Intuition of Essences
Pater, as Kenneth Clark observes, was the first to formulate the ‘essence’ of painterly beauty (and perhaps also of the lyric poem), and is thus a major founding figure of modern aesthetics. At their core art and poetry are above and beyond any ideological interpretations. Pater is a pluralist in respecting the variety of the arts and of individual works of art: ‘the sensuous material of each art brings with it a special phase or quality of beauty, untranslatable into the forms of any other, an order of impressions distinct in kind’ (R, 102). Yet he also pursues affinities between the essences he identifies and between the different arts: ‘in its special mode of handling its given material, each art may be observed to pass into the condition of some other art, by what German critics term an Anders-streben–a partial alienation from its own limitations, through which the arts are able, not indeed to supply the place of each other, but reciprocally to lend each other new forces’ (R, 105). Hegel and Goethe had noticed this tendency of the arts to mingle, but Goethe found it pernicious; Pater’s remark is a transcription of Baudelaire, himself indebted to Wagner (see R, 388).

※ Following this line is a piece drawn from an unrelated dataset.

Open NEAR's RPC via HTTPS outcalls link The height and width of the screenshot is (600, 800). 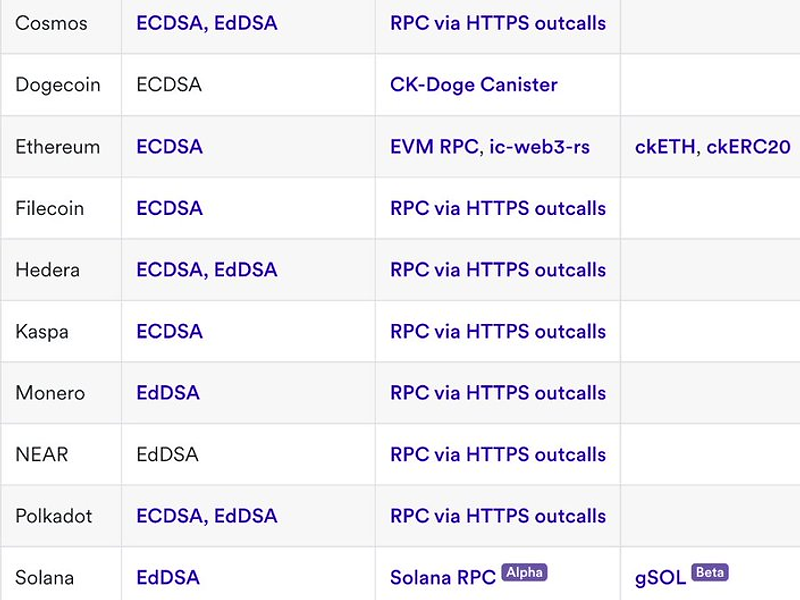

‘All art constantly aspires towards the condition of music. For while in all other kinds of art it is possible to distinguish the matter from the form, and the understanding can always make this distinction, yet it is the constant effort of art to obliterate it’ (R, 106). The handling, the form must become an end in itself and thoroughly penetrate the matter. The consequence that ‘lyrical poetry, precisely because in it we are least able to detach the matter from the form, without a deduction of something from that matter itself, is, at least artistically, the highest and most complete form of poetry’ (R, 108) is one that the critical study of poetry has taken to heart throughout the 20th century. The idea is a natural fruit of the ‘art for art’s sake’ movement launched by Théophile Gautier, taken up by Baudelaire and propagated in England by Swinburne. The idea of the integration of matter and form, so that matter is entirely subjugated to and pervaded by form has foundations in Schiller.

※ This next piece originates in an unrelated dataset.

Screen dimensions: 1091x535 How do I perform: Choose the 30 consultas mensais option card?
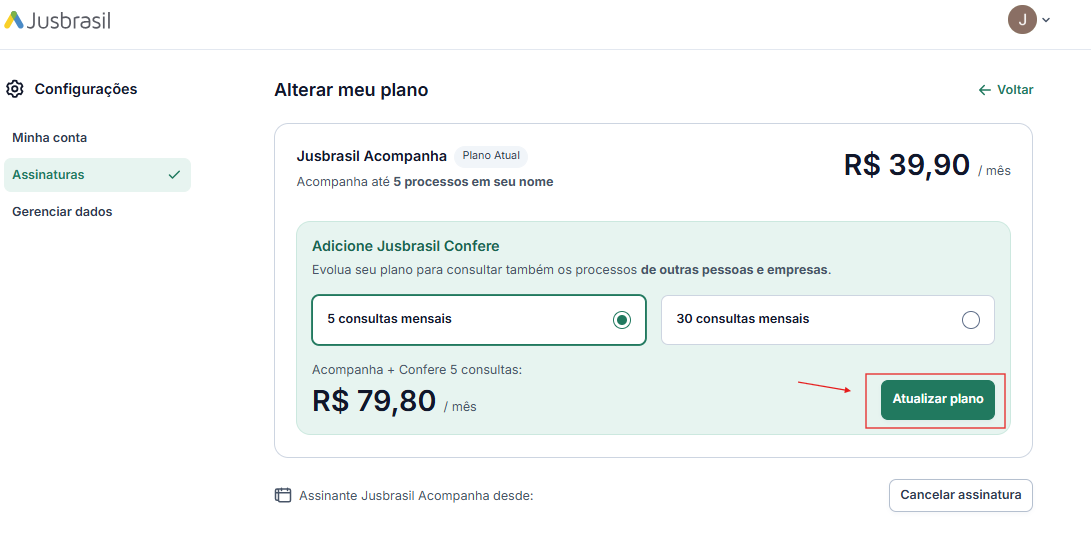[x=827, y=320]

The sentence Pater italicizes is one of his two or three most famous utterances. It has haunted generations of students of art and literature. But as we can see, it is not a witty flash, thrown off in a moment of inspiration, but the fruit of careful cogitation and wide reading in his predecessors. All of the ideas Pater expresses in these pages have deep roots in the history of aesthetic reflection since Kant. The oracular cast of Pater’s utterance, with the alliteration of ‘all art aspires’ (the ‘constantly’ is frequently omitted in casual citation), makes it memorable and fascinating. Some of the fascination is diluted when the remark is replaced in its original context, where its meaning becomes quite plain and almost prosaic.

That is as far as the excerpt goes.